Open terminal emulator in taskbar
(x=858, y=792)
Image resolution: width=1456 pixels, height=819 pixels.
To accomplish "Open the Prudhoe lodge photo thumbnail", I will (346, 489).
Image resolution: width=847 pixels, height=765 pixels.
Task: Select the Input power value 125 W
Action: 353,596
........
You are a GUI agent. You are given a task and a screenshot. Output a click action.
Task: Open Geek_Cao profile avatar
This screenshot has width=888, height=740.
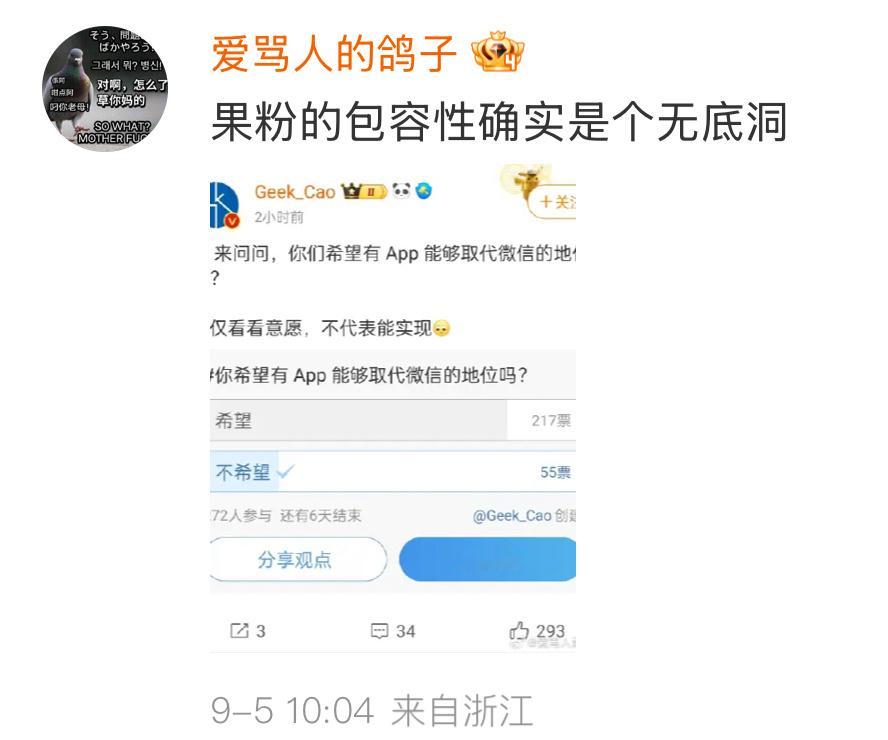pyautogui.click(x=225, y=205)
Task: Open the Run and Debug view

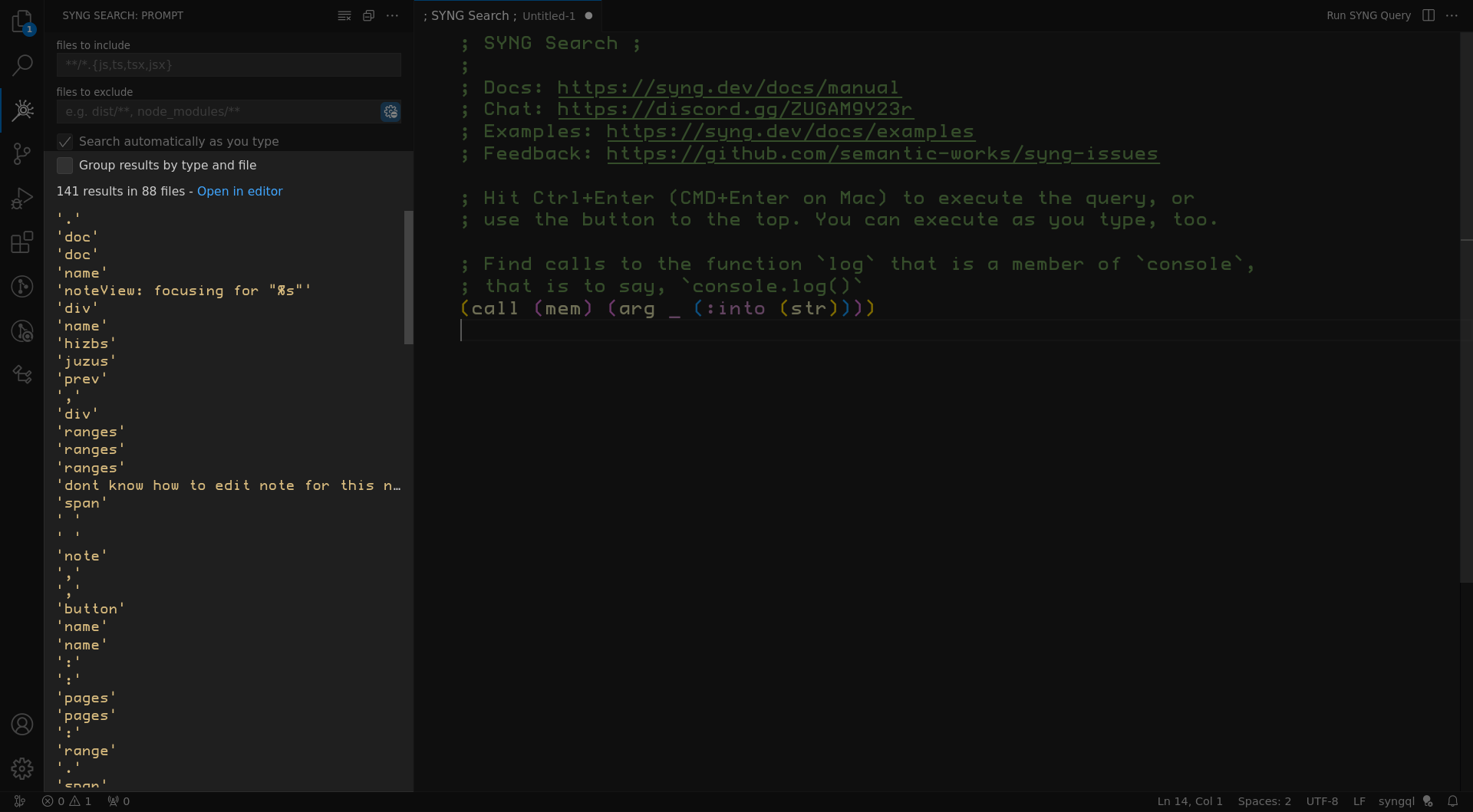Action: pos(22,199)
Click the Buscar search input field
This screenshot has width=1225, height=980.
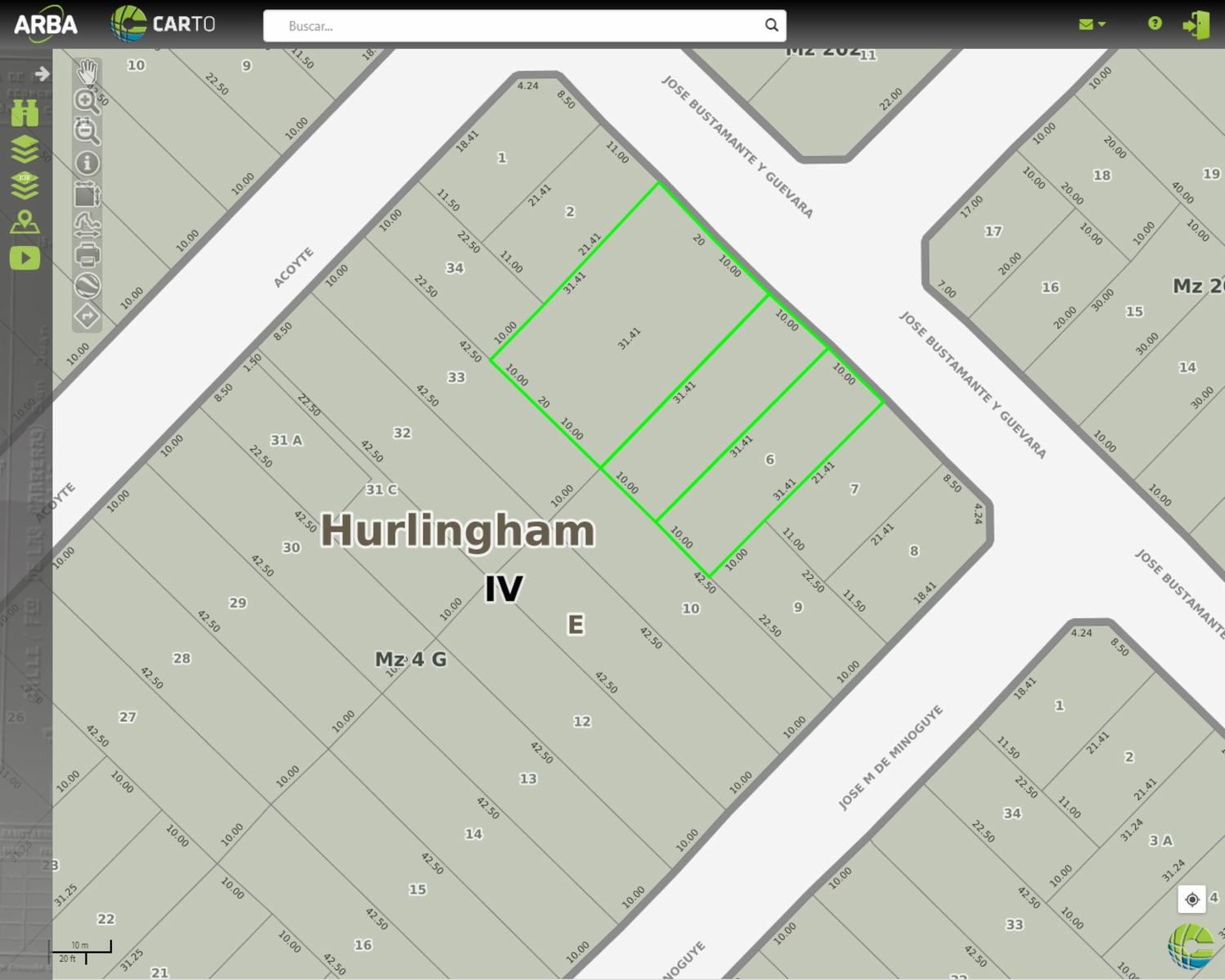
........
* _Required work_: Print, from the entries above, the line with "Click the Buscar search input field", the line with "This screenshot has width=1225, height=980." and all lines between them, exactly and with nothing else.

* _Answer to this problem_:
Click the Buscar search input field
This screenshot has width=1225, height=980.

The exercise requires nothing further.